_任务说明_.
找出下方所有含字符串“width”的行，并逐行原样抄录。

_本题数据_.

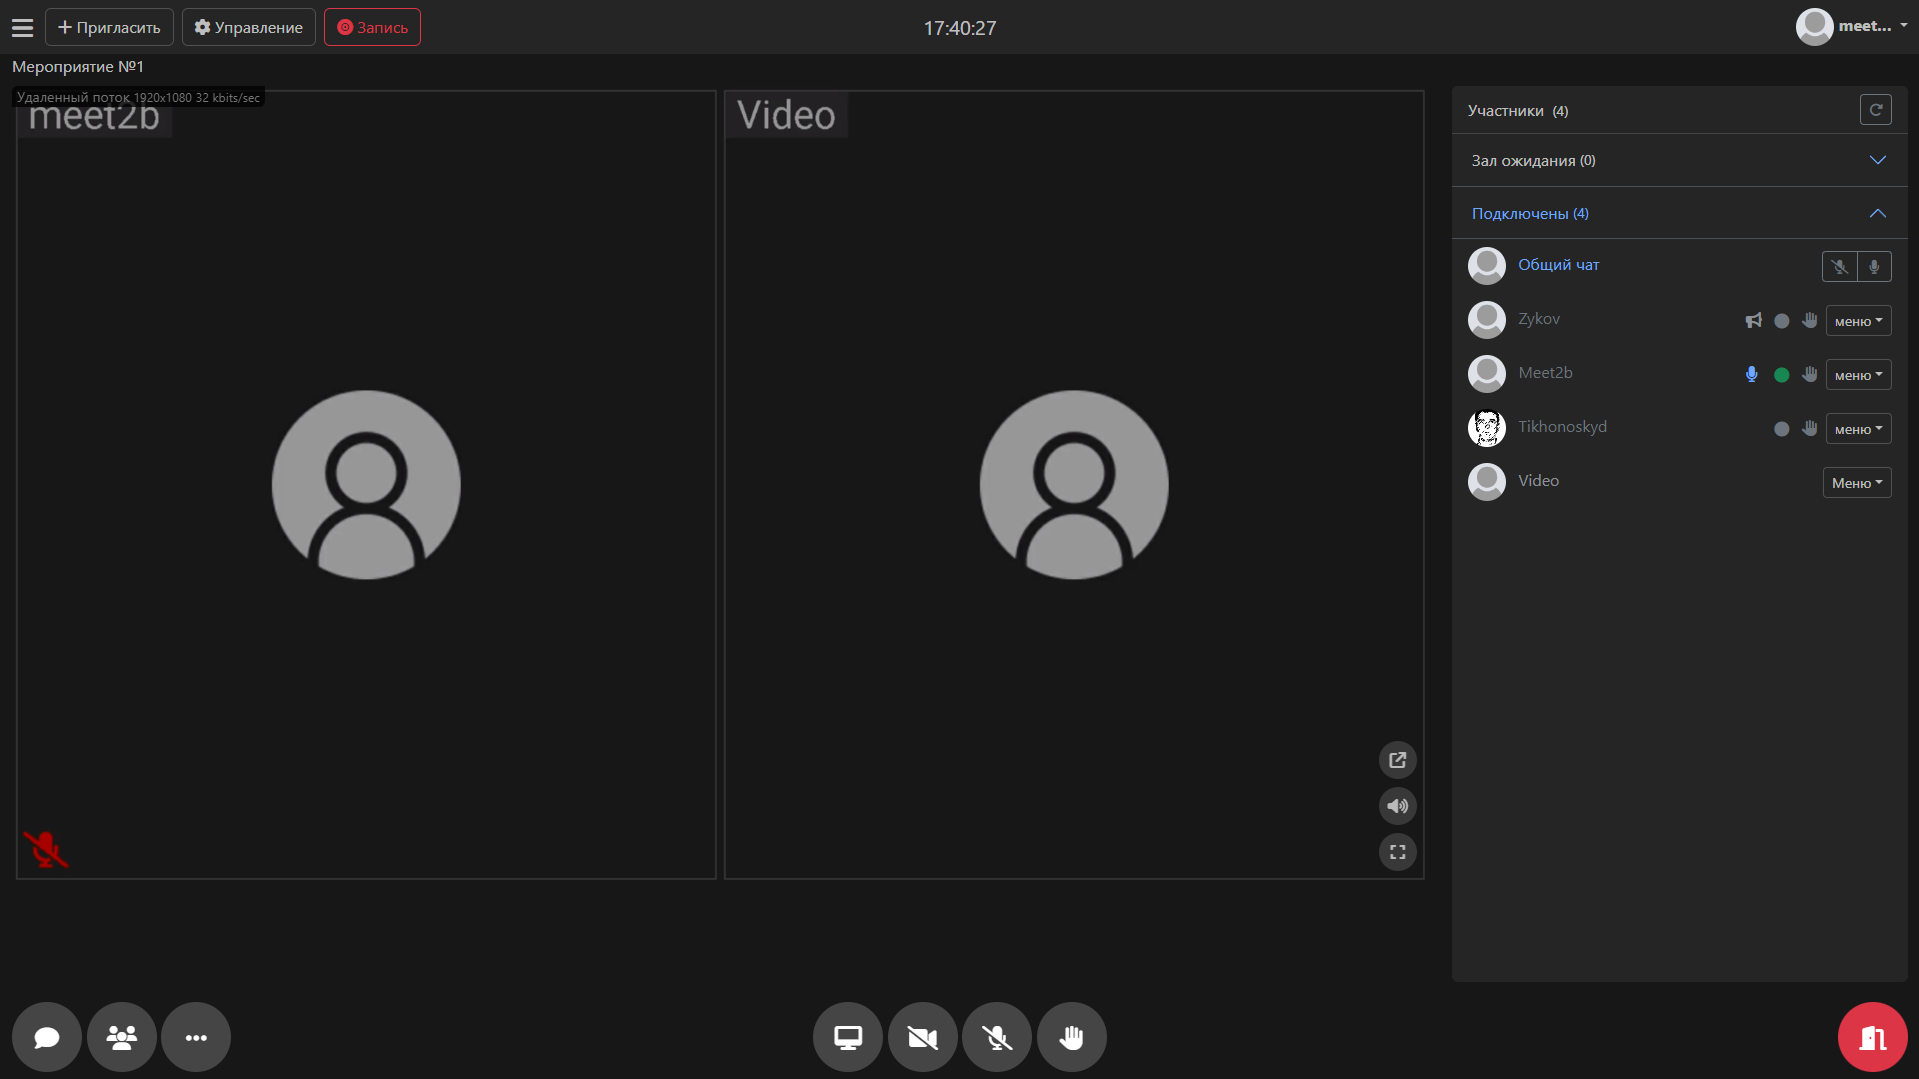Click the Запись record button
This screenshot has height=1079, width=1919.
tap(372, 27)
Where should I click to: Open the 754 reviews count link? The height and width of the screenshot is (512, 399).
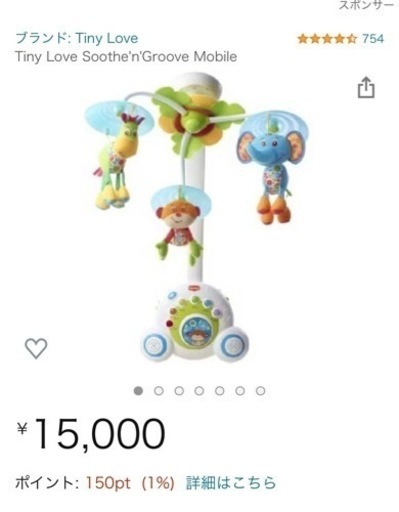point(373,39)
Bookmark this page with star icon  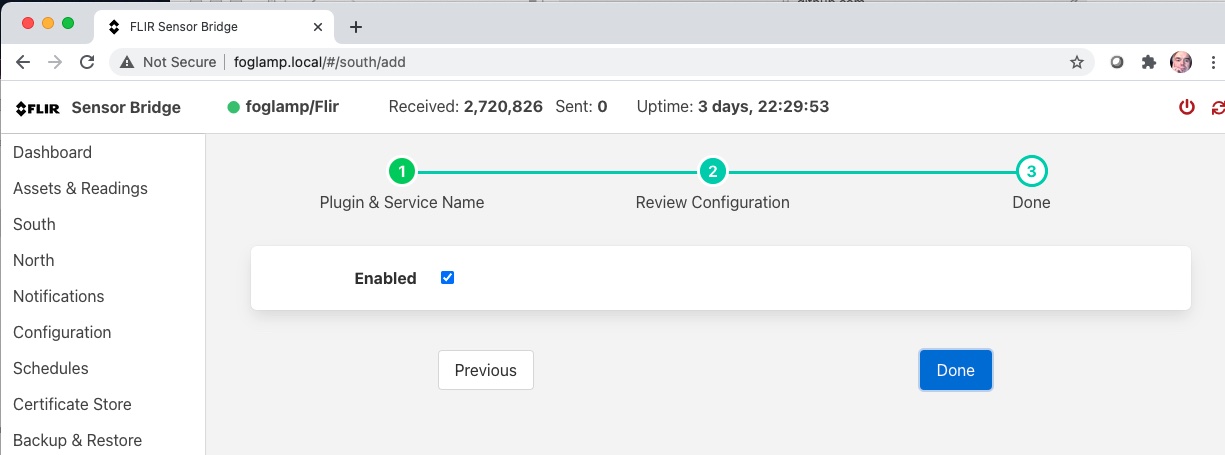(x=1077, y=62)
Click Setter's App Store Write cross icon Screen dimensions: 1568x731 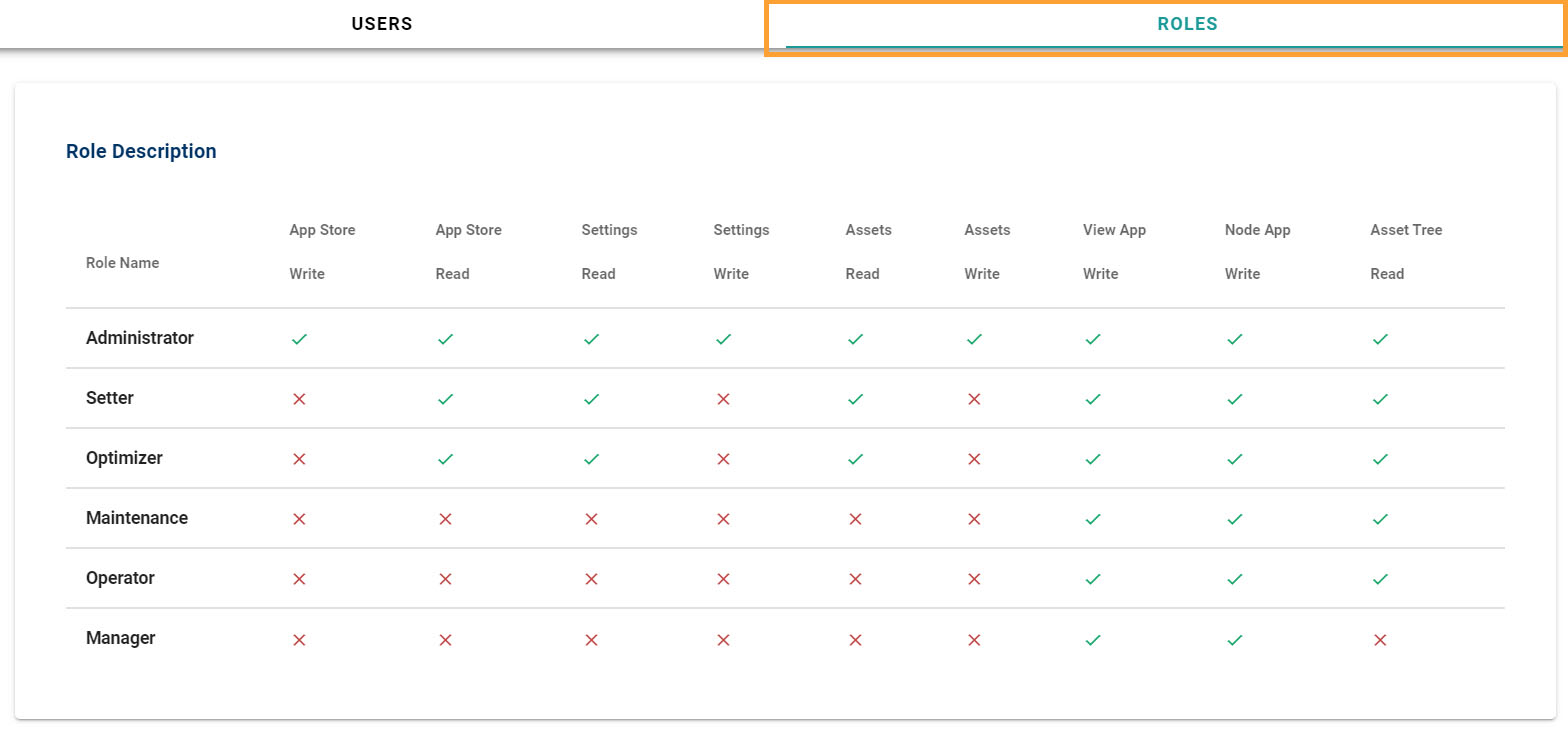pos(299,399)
* * *
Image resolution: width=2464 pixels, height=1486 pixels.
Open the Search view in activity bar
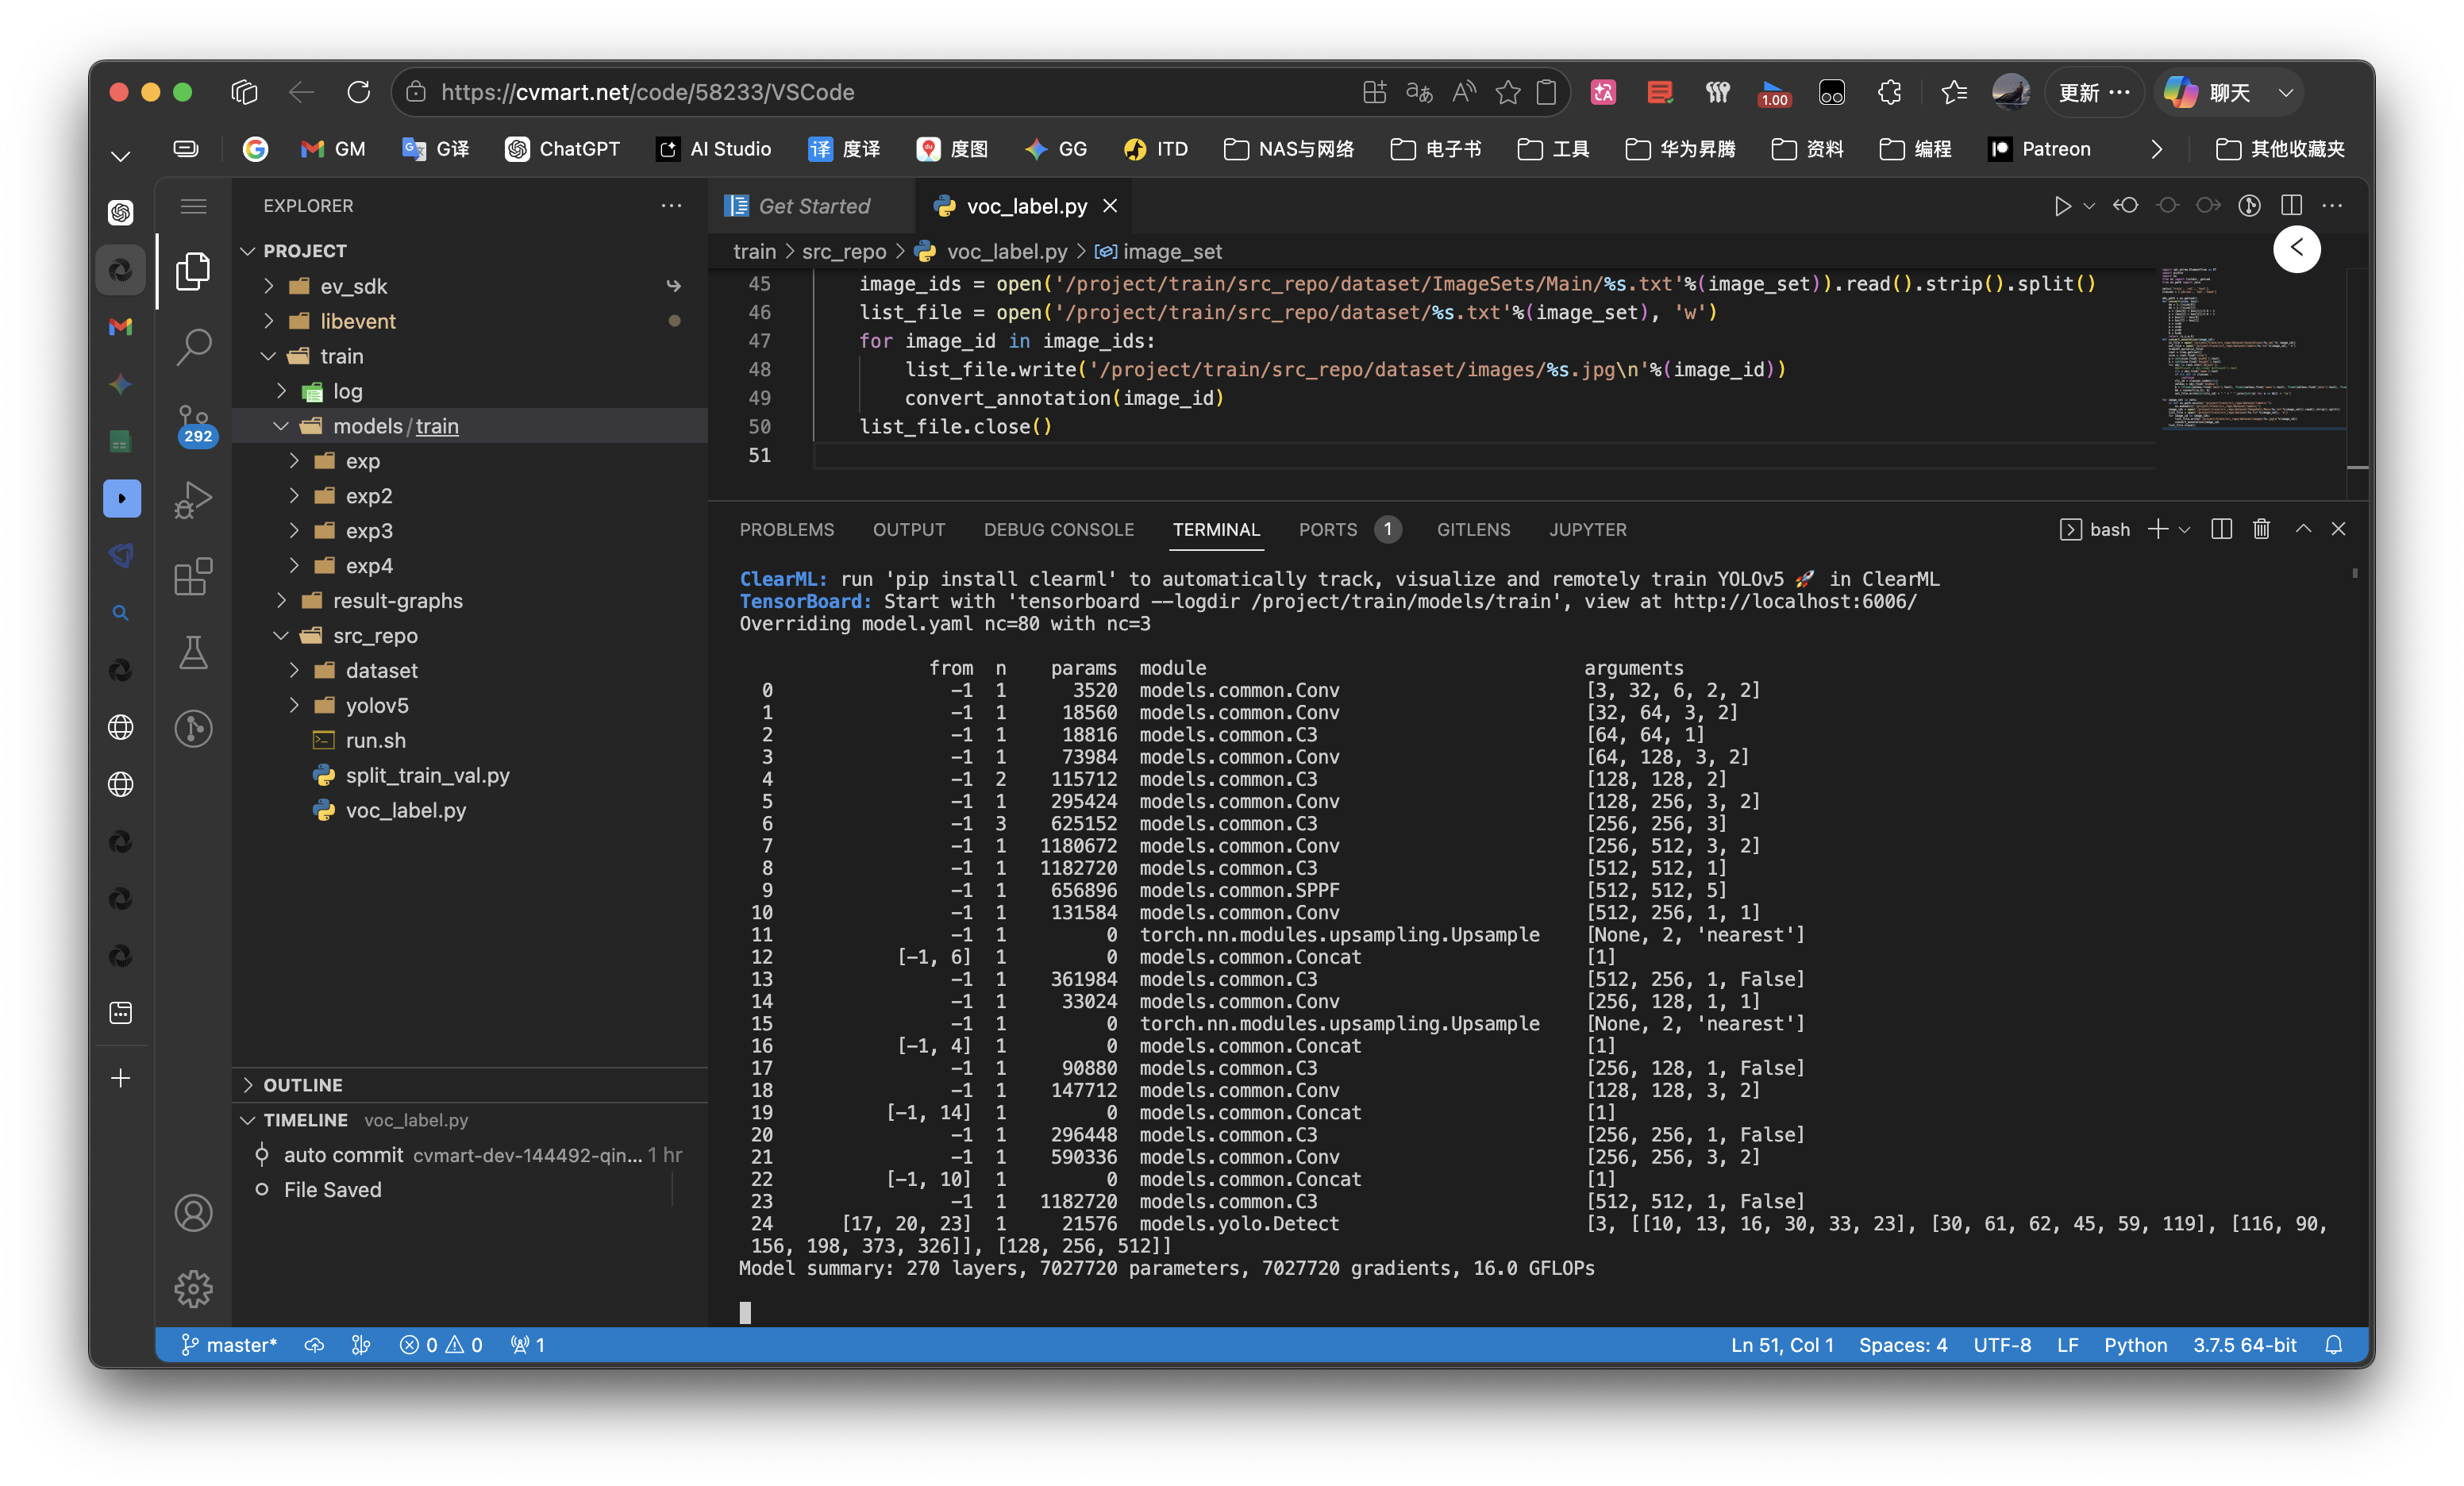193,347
==
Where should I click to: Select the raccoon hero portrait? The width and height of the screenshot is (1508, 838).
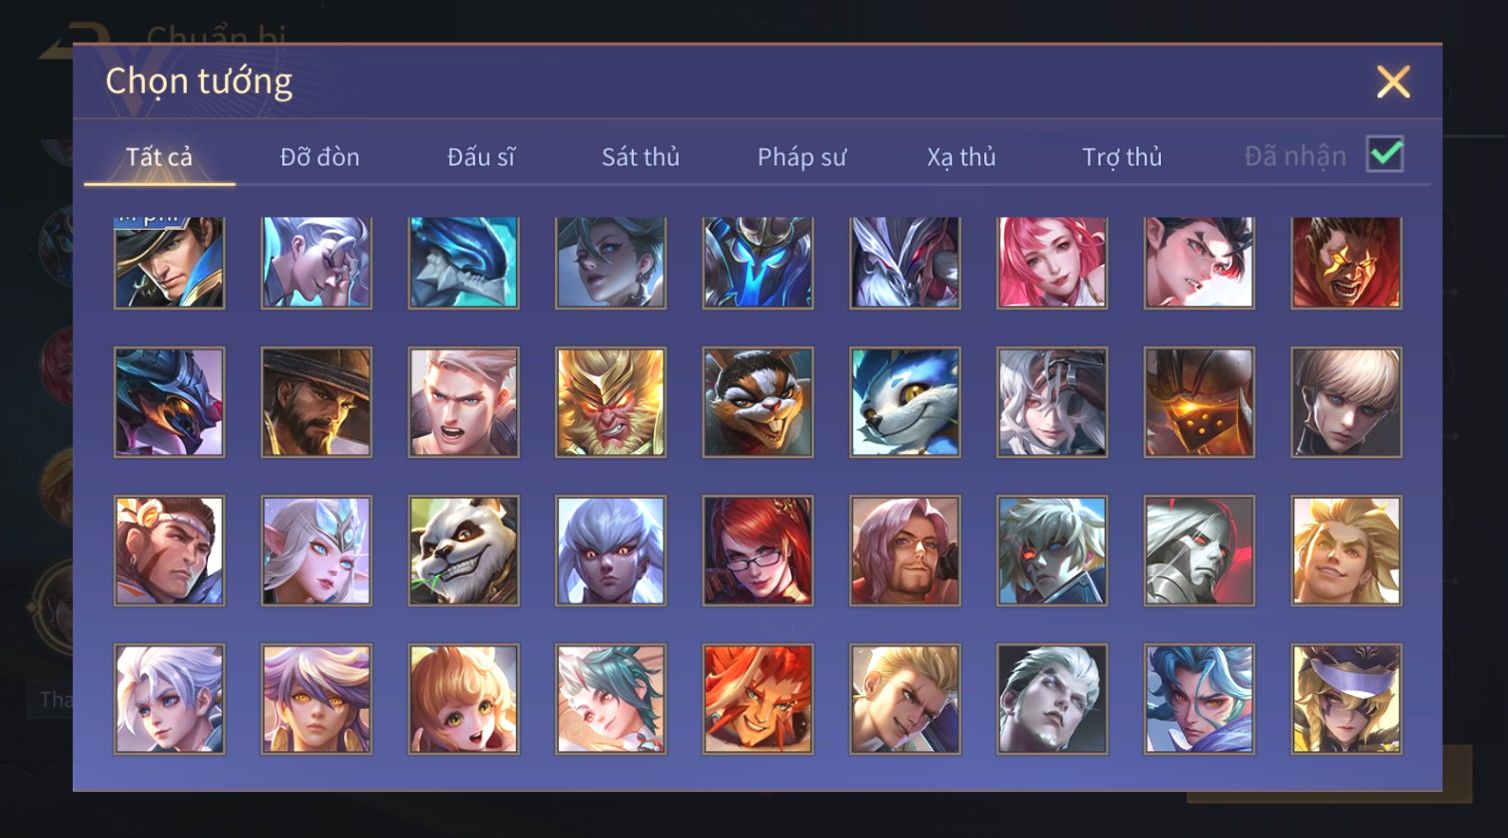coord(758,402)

_参考答案_.
This screenshot has height=1079, width=1919.
Where should I click to: Open the 754 reviews count link? The height and width of the screenshot is (512, 399).
Image resolution: width=2464 pixels, height=1486 pixels.
Where should I click to: Select the raccoon hero portrait? The width and height of the screenshot is (1508, 838).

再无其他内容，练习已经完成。